Pharmacies and clinics across North Texas reported dwindling supplies of flu vaccine Saturday as news of local deaths and record numbers of hospitalizations caused a spike in demand.
Some stores, such as the Preston Road Pharmacy in University Park, said they had been out of shots for days, even as hundreds of people kept calling. And at some stores where shots were available Saturday, supplies quickly ran out.
A clinic in Plano gave out 500 shots Saturday morning, then had to turn away about 300 people after its vaccine supply was emptied.
“Everyone is looking for them,” said Martha Duncan, a pharmacist at Pharmacy Plus in Irving. “All we have been telling them is, ‘Sorry, we can’t help.’”
The increased demand follows reports that 26 people have died of the flu so far this season in Dallas County. It’s hard to say whether that number is high. This is the first year that the county has tracked adult deaths.
But hospitalizations have been at record levels, according to Dallas County Health and Human Services. That seems to be because this year’s strand of the flu is the particularly virulent H1N1, or swine flu.
Dr. Mark Till, chairman of emergency medicine at Texas Health Presbyterian Hospital Dallas, said the number of people infected with flu appears to be normal. But those people seem to be sicker, he said.
In addition to having a fever, cough and body aches, many people are coming down with influenza pneumonia, he said. County health department reports show that about one-quarter of the people who have died or been admitted into intensive care with the flu had no other major medical condition.
Leticia Escalante said she spent most of her day going from store to store in Oak Cliff seeking a flu shot for her father.
“He should have gotten one way earlier, but now we are getting worried,” she said before entering a CVS store at Jefferson Boulevard and Hampton Road. The pharmacy’s supply had run out.
The problem doesn’t seem to be a widespread shortage of the vaccine, health officials said. Instead, stores may simply have been caught off guard by the huge surge in demand.
“A huge contributor to this is all the stuff on the news,” said Mark Drake, store director of Albertsons in Uptown.
Drake’s store was poised to run out of shots Saturday afternoon — only three remained at about 2:30 p.m. But the Albertsons chain is able to move vaccinations around among its stores to handle shortfalls.
Other pharmacies said they expected to have their supplies restocked soon. The CVS where Escalante was turned away expected more Sunday. And the Pharmacy Plus in Irving was hoping for a new shipment by early this week.
The county health department will continue to provide shots when it opens Monday. Lines in recent days have been roughly 300 people long, department director Zachary Thompson noted.
Thompson said it’s best for people to get their shots in the fall. That helps stanch the spread of the illness and gives people more time to develop immunity.
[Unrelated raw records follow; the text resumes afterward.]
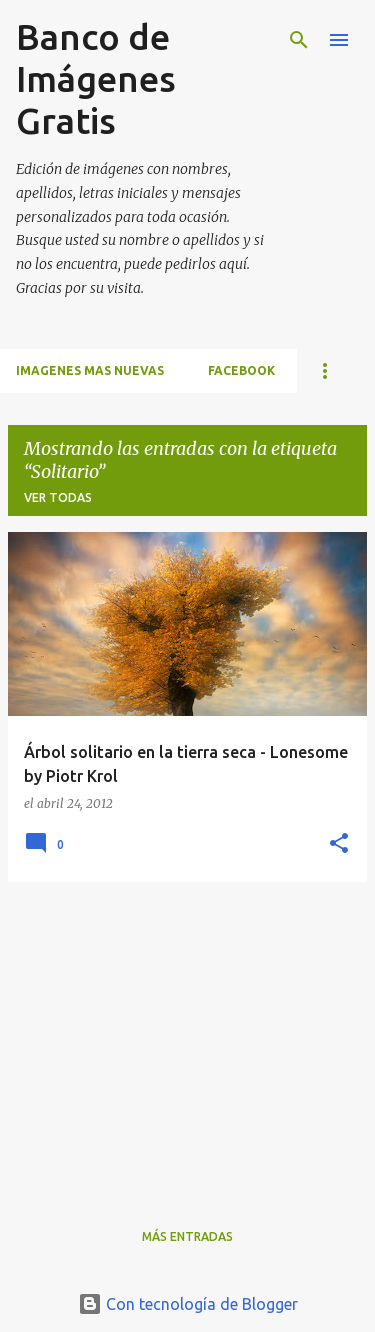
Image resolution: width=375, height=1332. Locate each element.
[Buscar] (299, 40)
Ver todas (58, 497)
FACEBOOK (241, 370)
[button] (339, 844)
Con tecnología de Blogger (188, 1304)
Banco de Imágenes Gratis (96, 78)
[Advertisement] (187, 1038)
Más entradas (187, 1236)
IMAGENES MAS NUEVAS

“In October, you have a lot of vaccines available, but you don’t have a lot of people interested in taking them,” he said.
Flu shots: Doctors urge you to get immunized if you haven’t already. The shot is considered the best defense against the H1N1 strain.
Other prevention: Wash your hands, and avoid being around sick people. If you have the flu, stay home from work.
How is it treated? Normal fever, cough and achiness can often be treated with antiviral drugs. Severe shortness of breath or a sudden increase in the severity of symptoms might require further medical attention, doctors say.